Odessa Hamilton is graduating today with a first class honours degree in BSc Business Psychology after recovering from trauma that left her comatose. This is her #BBKStory.

I ran a successful business in New York, but that all changed when I suffered a trauma and went into a coma.

The doctors did not expect my recovery, but when I woke, I had lost the ability to move from my mouth down. Speaking, reading, walking: I had to re-learn it all. As if recovering from that wasn’t enough, I then decided to apply to university.

The first year was tough. Having to re-learn how to read meant ordinary tasks presented a real challenge. Initially, I couldn’t decipher between words like ‘cite’ and ‘site’, never mind get to grips with complex vocabulary expected of you as a university student.

Birkbeck gave me the platform to do what would not have been possible anywhere else. Evening study meant I could continue to go to my countless hospital appointments for treatments, tests and therapies during the day. Lecturers and all other staff at Birkbeck were always incredibly supportive and willing to help wherever necessary, which proved invaluable!

My lecturers truly encouraged me to continue my studies, and facilitated such by supporting my applications. After graduating with a first class honours degree at Birkbeck, I chose to study a combined Masters in Psychological Sciences as part of the Brain Faculty at UCL to secure my BPS accreditation. Thereafter, my studies shall continue with a doctorate in psychoneuroimmunology.

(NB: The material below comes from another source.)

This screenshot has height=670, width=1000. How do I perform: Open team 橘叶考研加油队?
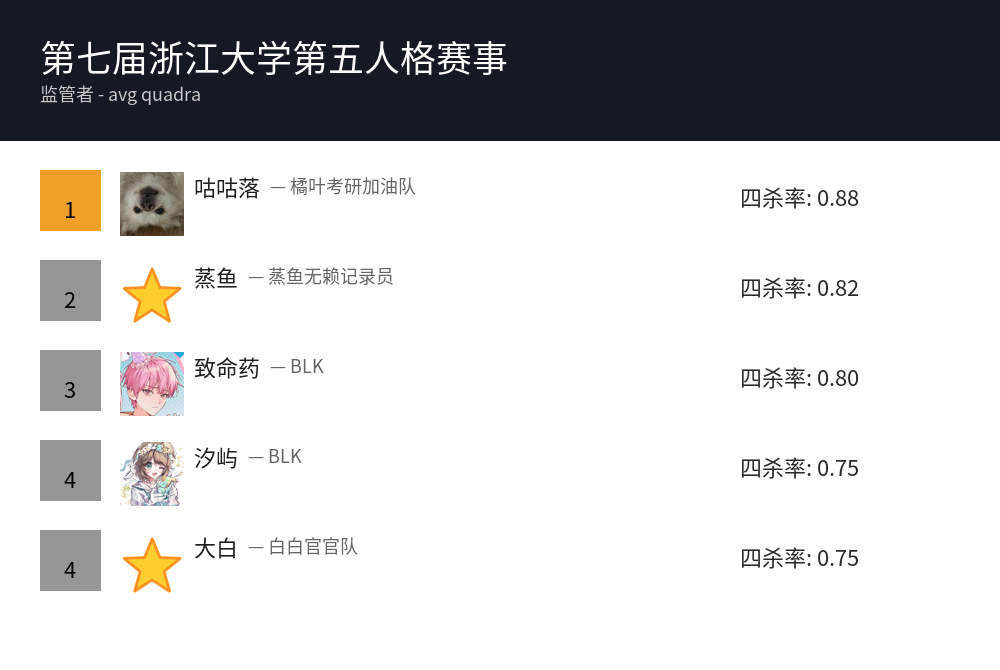352,187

My unsolicited advice for anyone considering university with a disability and/or a chronic illness is ‘don’t be afraid to be vulnerable’. We often fear being different or being seen as less than, but your condition is not something to overcome – it just is. No different from someone having to wear prescription glasses. If I can study and do well in my situation, anyone can. All it takes is tenacity, diligence and resilience [and perhaps a dry sense of humour to help you along the way].

I don’t make comparisons and I don’t feel sorry for myself: I just get on with doing my best.